I often don’t need my phone for any of these tasks. Many times I won’t even take it out. But knowing it’s there as a fallback gives me the confidence to put myself out there.

7. It Was Harder to Get Work Done

For this past year, I’ve had to do everything on my laptop. That has been both a blessing and a curse.

On one hand, when I was away from my computer, I was free from email and work. But when I sat back down at my computer, it was my time to catch up on everything: personal and work email, news, and blogs alike. As you can imagine, this was quite distracting. Without another device, I could get online using my computer.

With a smartphone, I can now manage email and Slack notifications from my phone. I’ve also started using a writing app that I sync between my phone and my Pixelbook. This way I can write at times when my computer isn’t around, as I’m doing right now.

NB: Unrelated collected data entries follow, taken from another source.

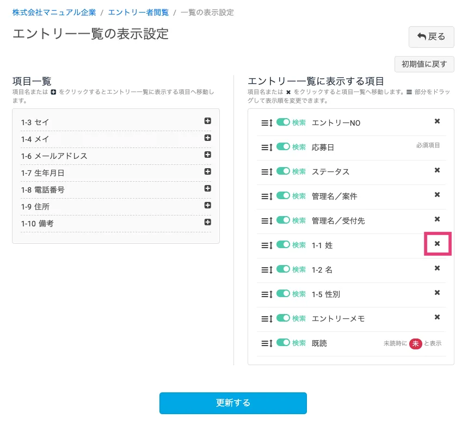Toggle search switch for 応募日
The height and width of the screenshot is (431, 468).
coord(283,146)
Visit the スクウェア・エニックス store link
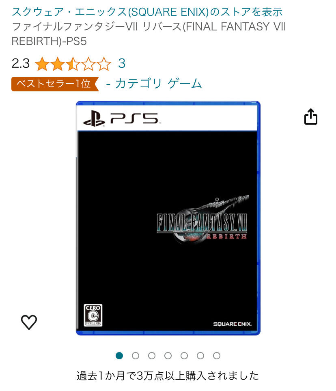This screenshot has height=391, width=336. 147,12
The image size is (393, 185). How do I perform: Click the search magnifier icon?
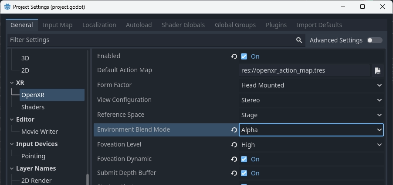point(299,40)
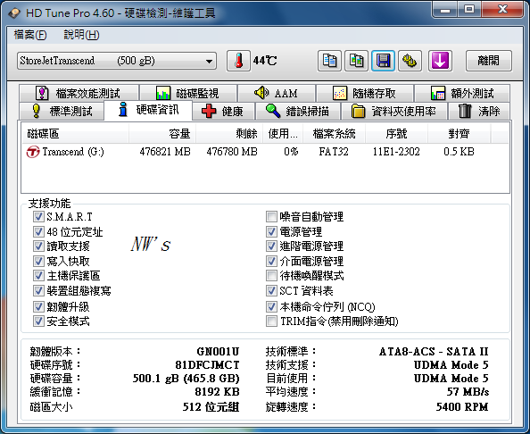Click the 離開 button
The width and height of the screenshot is (530, 434).
pyautogui.click(x=488, y=61)
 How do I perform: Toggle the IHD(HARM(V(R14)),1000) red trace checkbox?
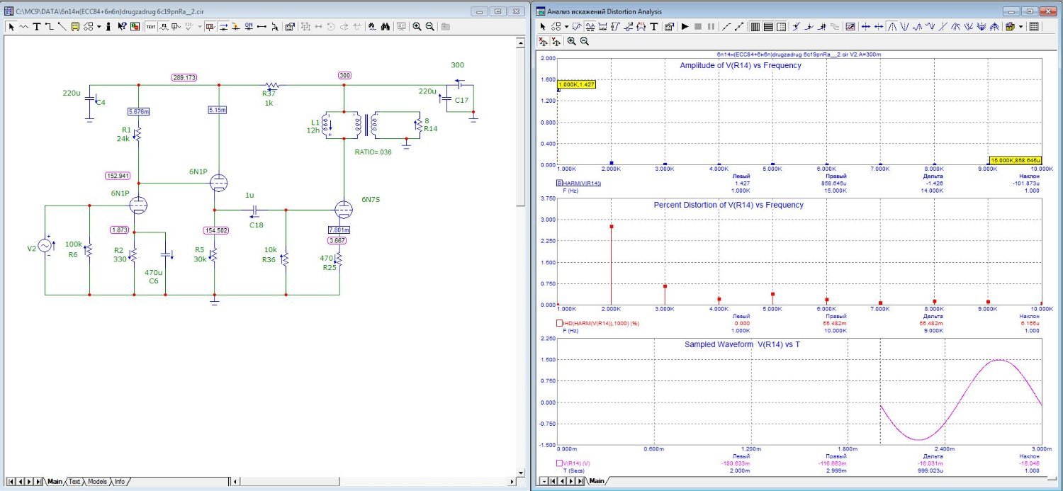560,323
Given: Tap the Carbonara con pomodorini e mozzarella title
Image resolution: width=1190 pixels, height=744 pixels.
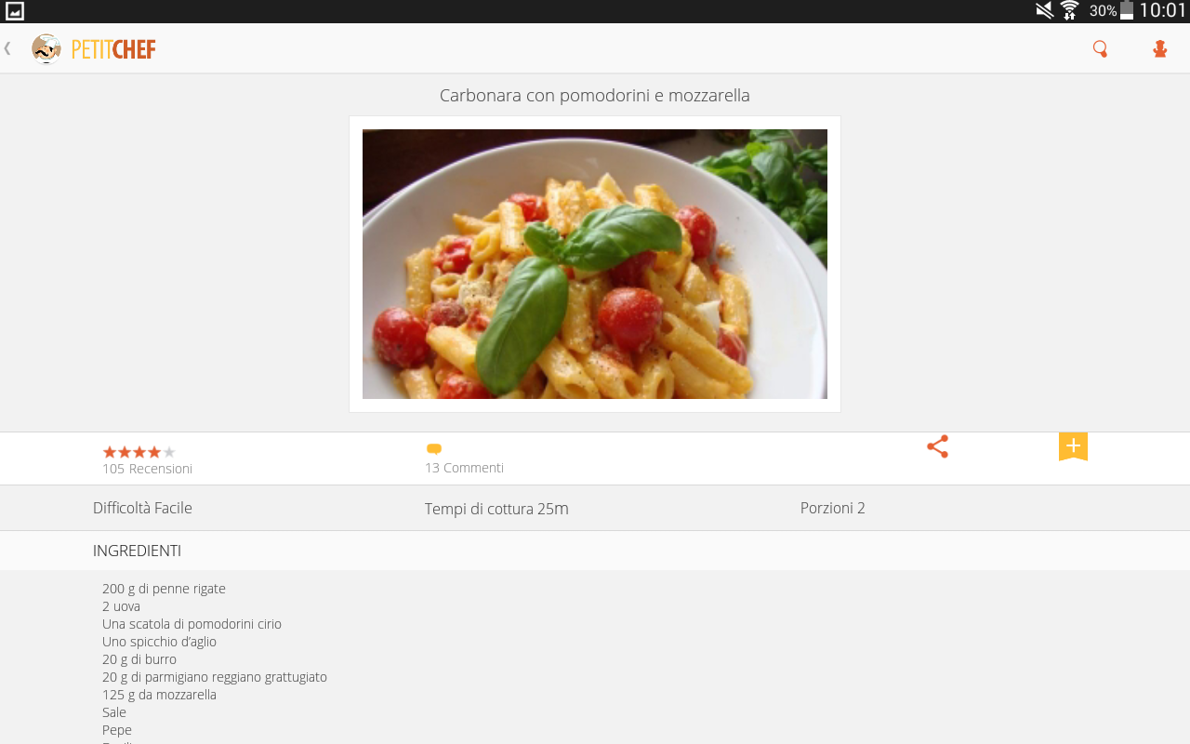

Having to do everything on a PC meant I was less productive when I sat down to work, and my options were limited when I was away from my computer.

8. Phones and Cameras Are Now One and the Same

Camera taking a picture
Image Credit: Priyash Vasava/Unsplash

Today, many of us use our phones more as cameras than as phones. Switching to a basic phone means committing to carry around a separate camera again.

Yes, technically my phone had a built-in camera. But the 2MP shooter on my dumbphone wasn’t worth using for anything other taking snapshots of item I wanted to remember to look up later. Trying to capture memories only left me frustrated I didn’t have a better camera around.

A dumbphone also made it harder to view images that people sent me. I typically had to zoom, and even then, the screen could only deliver pixelated results that hardly represented the picture’s actual quality. And trying to view screenshots was a non-starter.

I don’t take pictures most days, nor do I have any social media accounts to obsessively post photos to. But I still like having a decent camera phone in my pocket for those spontaneous moments I could not have planned ahead for.

I Still Like the Idea of Going Back to a Basic Phone

Unfortunately, the dumbphone options in my area aren’t that great. The flip phones at my local carrier store don’t just look like relics from the past; they function that way too. I like the idea of the Light Phone, but it’s currently sold out and costs more than I’m sure I want to spend.

For the time being, I’m using the Essential Phone—and I love it.

Smartphones have changed while I was using a dumbphone. Many of the high-end devices no longer struggle to make it through a full day. Fast charging has also made it much less of an issue when they do. Fingerprint scanners make it easy to quickly check something on a phone without having to first enter a pattern or password one-handed. Android Pie has further reduced the amount of clutter on screen, and my phone now lets me uninstall or disable the overwhelming majority of the pre-installed apps.

Using a smartphone mindfully is still an exercise in self-restraint, but it’s becoming a little easier to do.